++++ MATERIAL FOR THIS EXERCISE ++++

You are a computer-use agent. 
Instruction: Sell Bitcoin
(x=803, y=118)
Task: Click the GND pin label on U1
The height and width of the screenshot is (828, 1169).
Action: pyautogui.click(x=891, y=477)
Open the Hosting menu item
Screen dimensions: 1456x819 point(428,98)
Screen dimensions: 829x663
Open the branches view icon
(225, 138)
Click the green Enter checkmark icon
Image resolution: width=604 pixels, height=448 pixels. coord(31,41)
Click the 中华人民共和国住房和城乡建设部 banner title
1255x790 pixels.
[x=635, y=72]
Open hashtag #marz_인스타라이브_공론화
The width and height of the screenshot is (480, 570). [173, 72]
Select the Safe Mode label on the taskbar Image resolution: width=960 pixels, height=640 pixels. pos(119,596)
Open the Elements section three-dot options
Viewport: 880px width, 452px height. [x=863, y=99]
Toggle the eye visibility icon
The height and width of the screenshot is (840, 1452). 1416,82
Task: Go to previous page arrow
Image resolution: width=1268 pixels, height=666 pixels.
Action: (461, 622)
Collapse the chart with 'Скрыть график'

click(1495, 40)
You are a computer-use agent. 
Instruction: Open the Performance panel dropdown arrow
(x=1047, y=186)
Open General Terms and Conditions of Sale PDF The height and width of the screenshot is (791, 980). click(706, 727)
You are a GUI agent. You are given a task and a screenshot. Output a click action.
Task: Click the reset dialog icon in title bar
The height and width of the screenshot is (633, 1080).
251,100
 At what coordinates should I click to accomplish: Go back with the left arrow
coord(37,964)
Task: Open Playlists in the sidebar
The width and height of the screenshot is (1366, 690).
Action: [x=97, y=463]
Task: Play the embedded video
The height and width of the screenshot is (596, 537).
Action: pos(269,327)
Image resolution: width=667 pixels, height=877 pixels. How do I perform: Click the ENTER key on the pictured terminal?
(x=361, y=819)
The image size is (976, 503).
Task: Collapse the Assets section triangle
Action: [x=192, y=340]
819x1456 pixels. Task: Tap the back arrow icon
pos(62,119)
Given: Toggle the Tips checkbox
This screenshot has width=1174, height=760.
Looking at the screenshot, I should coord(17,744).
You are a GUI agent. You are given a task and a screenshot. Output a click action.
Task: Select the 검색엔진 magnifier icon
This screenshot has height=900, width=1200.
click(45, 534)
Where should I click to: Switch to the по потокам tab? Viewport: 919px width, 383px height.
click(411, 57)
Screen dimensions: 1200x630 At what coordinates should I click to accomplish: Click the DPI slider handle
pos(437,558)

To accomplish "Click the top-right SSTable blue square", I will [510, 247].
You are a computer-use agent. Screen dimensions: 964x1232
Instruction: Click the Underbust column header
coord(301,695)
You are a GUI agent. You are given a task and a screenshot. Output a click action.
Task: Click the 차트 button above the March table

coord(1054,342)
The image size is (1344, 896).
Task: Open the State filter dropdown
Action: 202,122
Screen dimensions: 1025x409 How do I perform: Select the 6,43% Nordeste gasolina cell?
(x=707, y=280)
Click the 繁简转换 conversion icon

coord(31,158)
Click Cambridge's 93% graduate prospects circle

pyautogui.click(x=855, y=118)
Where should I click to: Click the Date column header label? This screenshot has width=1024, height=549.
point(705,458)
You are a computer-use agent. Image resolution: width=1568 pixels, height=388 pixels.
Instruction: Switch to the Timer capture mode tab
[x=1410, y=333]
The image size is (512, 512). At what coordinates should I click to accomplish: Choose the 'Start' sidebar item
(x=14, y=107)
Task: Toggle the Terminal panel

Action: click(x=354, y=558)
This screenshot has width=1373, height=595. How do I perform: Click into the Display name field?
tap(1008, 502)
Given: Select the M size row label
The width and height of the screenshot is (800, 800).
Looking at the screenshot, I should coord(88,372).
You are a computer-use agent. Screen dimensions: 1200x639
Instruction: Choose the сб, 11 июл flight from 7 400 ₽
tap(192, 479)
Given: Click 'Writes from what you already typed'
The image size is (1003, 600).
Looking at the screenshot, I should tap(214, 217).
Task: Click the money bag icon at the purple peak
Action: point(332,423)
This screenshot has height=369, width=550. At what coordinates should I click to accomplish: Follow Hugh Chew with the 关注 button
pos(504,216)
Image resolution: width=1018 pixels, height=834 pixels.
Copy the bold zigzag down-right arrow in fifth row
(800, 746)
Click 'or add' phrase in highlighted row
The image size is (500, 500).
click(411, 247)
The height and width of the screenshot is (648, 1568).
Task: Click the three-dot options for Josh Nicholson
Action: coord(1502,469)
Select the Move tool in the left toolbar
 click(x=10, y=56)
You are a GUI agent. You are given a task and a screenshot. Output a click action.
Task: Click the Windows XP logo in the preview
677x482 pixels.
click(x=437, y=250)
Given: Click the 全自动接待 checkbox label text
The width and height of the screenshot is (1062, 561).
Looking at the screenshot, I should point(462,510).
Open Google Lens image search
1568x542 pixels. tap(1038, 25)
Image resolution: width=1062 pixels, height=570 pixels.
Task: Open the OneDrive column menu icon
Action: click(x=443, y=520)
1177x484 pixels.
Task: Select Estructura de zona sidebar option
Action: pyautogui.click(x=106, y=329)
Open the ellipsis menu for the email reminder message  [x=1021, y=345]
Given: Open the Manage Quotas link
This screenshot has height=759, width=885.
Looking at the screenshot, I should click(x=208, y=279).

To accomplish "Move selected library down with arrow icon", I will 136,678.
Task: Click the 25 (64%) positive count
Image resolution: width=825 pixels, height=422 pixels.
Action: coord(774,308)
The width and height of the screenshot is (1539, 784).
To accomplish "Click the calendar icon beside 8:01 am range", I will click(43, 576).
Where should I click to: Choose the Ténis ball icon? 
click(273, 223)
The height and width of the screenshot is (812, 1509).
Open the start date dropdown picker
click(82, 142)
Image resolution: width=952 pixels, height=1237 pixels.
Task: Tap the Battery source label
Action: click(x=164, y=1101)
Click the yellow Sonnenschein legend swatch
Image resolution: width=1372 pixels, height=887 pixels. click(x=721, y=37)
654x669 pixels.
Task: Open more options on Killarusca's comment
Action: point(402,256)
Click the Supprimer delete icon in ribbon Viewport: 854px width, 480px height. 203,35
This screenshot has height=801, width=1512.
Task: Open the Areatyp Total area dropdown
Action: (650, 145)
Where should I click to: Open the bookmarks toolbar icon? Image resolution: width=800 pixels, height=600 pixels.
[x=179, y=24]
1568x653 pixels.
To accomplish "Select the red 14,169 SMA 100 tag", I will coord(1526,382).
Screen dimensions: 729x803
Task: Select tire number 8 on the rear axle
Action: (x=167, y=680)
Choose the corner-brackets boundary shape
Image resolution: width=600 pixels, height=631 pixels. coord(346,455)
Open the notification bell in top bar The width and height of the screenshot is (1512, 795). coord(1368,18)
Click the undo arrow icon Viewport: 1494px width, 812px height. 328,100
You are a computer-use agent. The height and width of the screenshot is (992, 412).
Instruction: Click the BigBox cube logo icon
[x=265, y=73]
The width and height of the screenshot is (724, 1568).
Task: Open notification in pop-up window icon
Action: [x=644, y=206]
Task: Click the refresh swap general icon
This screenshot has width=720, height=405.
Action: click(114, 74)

++++

→ ASSIGNMENT
Set down exactly the lines above that run from the start of the listing to the line with "Select the Safe". Leave out every later line.

→ FINAL ANSWER
You are a computer-use agent. 
Instruction: Sell Bitcoin
(x=803, y=118)
Task: Click the GND pin label on U1
The height and width of the screenshot is (828, 1169).
Action: pyautogui.click(x=891, y=477)
Open the Hosting menu item
Screen dimensions: 1456x819 point(428,98)
Screen dimensions: 829x663
Open the branches view icon
(225, 138)
Click the green Enter checkmark icon
Image resolution: width=604 pixels, height=448 pixels. coord(31,41)
Click the 中华人民共和国住房和城乡建设部 banner title
1255x790 pixels.
[x=635, y=72]
Open hashtag #marz_인스타라이브_공론화
The width and height of the screenshot is (480, 570). [173, 72]
Select the Safe Mode label on the taskbar Image resolution: width=960 pixels, height=640 pixels. pos(119,596)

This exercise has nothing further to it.